ヨウジはその顔にウソはないと感じたが、そもそも予知の魔法が正しく機能したのか疑問もあった。
「黒魔女狩り……ね。今もすでに、黒魔女は迫害されてるんだろ?」
「はい。現状もよくはないですが、ある事実が判明し、人々は黒魔女を……いえ、アーネスさんを殺さなければならない、と思い込んでしまうのです」
(ある事実……さっき夢で見た『終焉の魔女の生まれ変わり』ってやつか? やっぱり違和感あるな。俺の見たアーネスは、殺されるどころか順調に成長し、立派な魔王に……。どっちの未来も可能性のひとつ、ってことか?)
「予知の映像は、わたくししか見ていません。それを今日まで、誰にも話さずに生きてきました。もちろん、アーネスさん本人にも知られてはいけない。今日こそは連れ帰るはずでしたのに……」
恨めしそうな目で黒狼を見上げる。
ヨウジにとっては『そんなこと言われても』なのだが、彼女は彼女でひとり背負い込んで努力してきた末の感情があった。
「わたくしの目的は……予知が現実にならないよう、アーネスさんを保護し、『黒魔女は危険な存在ではない』という研究結果を公表すること。このことを打ち明けるのは……本当に、あなたが初めてです」
そう言うと彼女は、今出せる限りの虚勢を搾り出し、黒狼の目をキッと睨みつけた。
「聞いたからには……わたくしに協力……してくださいますわよね?」
(この子は……どうやら本気でアーネスの身を案じてるらしいな。正義感? 博愛精神? どうして、そこまで?)

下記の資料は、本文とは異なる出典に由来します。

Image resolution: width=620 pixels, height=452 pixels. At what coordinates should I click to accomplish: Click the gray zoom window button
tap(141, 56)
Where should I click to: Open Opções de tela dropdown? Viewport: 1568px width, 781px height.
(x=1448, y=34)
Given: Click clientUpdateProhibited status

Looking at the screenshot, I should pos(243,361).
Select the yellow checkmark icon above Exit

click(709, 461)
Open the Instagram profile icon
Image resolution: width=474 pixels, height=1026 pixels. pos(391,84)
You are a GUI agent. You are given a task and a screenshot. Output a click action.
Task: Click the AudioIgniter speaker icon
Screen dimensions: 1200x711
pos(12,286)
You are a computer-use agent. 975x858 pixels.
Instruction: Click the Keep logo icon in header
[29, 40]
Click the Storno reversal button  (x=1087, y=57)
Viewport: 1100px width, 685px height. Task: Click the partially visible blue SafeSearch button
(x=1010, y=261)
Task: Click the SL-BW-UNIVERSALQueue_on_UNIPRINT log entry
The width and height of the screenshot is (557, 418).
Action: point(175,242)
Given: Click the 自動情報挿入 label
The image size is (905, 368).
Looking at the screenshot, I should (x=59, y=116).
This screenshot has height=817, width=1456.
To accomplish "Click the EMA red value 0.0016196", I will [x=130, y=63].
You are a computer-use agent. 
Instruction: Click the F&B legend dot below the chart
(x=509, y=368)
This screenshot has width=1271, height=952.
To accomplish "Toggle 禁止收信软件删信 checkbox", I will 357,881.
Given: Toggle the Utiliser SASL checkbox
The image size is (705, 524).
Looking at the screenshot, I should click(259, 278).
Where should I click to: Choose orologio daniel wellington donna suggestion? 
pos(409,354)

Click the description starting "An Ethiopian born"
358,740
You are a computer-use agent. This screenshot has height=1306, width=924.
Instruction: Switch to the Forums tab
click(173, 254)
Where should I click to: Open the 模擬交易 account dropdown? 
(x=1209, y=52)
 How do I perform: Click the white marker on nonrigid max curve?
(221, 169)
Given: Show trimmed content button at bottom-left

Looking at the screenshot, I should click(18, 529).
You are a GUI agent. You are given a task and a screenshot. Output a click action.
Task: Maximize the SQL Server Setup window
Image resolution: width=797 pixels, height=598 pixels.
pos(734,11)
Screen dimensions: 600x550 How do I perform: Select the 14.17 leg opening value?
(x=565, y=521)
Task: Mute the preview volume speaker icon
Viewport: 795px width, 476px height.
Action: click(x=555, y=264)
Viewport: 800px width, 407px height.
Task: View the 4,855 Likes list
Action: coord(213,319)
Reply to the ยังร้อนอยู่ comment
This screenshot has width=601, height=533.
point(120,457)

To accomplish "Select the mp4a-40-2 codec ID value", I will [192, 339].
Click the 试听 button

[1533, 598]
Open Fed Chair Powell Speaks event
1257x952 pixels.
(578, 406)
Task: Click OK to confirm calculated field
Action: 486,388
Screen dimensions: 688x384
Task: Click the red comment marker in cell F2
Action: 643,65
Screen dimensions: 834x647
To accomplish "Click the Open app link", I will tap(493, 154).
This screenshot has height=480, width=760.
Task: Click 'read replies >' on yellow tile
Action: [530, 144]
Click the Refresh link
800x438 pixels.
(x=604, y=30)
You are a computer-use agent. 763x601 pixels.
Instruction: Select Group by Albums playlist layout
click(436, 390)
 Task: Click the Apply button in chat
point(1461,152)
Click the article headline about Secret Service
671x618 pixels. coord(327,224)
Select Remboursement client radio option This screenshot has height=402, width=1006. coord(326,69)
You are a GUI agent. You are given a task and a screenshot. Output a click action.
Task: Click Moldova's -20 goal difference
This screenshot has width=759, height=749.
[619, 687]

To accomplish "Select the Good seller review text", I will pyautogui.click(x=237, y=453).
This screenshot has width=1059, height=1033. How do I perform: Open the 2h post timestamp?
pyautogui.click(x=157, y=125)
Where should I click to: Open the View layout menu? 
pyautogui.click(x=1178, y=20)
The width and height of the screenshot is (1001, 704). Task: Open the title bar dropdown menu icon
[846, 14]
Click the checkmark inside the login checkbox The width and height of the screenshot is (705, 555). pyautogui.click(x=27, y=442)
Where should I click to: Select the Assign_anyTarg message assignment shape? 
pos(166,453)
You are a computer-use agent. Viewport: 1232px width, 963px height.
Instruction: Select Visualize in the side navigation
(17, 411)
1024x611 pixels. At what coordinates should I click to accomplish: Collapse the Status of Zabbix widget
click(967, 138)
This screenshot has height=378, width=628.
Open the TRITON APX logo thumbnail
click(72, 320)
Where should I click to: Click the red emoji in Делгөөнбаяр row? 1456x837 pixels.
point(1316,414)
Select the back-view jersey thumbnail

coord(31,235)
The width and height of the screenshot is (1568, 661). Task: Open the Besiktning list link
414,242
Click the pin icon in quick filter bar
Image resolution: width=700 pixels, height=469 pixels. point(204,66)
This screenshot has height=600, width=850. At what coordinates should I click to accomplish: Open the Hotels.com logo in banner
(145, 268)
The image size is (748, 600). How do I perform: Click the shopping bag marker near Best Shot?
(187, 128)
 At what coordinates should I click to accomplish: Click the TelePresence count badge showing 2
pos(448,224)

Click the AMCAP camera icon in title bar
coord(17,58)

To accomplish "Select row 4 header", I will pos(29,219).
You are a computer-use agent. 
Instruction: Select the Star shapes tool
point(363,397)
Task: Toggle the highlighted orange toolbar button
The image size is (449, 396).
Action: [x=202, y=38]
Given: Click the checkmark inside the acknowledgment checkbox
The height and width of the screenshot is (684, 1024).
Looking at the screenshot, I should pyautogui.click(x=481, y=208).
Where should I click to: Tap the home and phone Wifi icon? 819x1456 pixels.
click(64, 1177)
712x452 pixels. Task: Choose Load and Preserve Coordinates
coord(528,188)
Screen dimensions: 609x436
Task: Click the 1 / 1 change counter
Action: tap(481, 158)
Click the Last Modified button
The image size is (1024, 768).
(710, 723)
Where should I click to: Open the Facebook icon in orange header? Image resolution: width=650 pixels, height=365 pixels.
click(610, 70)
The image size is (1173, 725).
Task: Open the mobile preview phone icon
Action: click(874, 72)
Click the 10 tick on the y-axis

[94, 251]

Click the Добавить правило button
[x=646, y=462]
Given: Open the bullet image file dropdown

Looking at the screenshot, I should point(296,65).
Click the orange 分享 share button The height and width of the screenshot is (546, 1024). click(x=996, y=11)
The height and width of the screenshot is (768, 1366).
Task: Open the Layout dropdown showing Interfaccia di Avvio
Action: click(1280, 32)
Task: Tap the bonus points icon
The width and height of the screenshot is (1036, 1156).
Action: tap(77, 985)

「君がアーネスを死なせないように尽力するのは……なぜ? 黒魔女なんていない方がいいと、みんな思っているんだろ?」
「……伝わる情報を漠然と信じる方々は確かにいます。アーネスさんはすべての人がそんなものだと思っているでしょうし、実際そう思って当然の仕打ちを受けてきたでしょう」
ユーオリアは一度唇を噛み、視線を落とす。
が、すぐさま憂いを振り払うように精悍な顔を上げた。
「当たり前のことを言いますが……アーネスさんは同じ人間。不幸を呼ぶとは思いませんし、すべての人がそう思うべきではないのです。こんな馬鹿げた憎み合いを続けて、アーネスさんを死なせることになったら……人類は、おしまいです!」
「ッ……あ、ああ、その通り……だと思うよ」
(あれ……なんか胸がギュッと締め付けられるような……泣けてしまうような。この名言……これをアーネス自身に聞かせたら、もう闇堕ちは阻止できるんじゃ?)
ユーオリアのアツい心意気に、ヨウジの胸の中で『人類、捨てたものじゃないかも』と小さな灯が点った。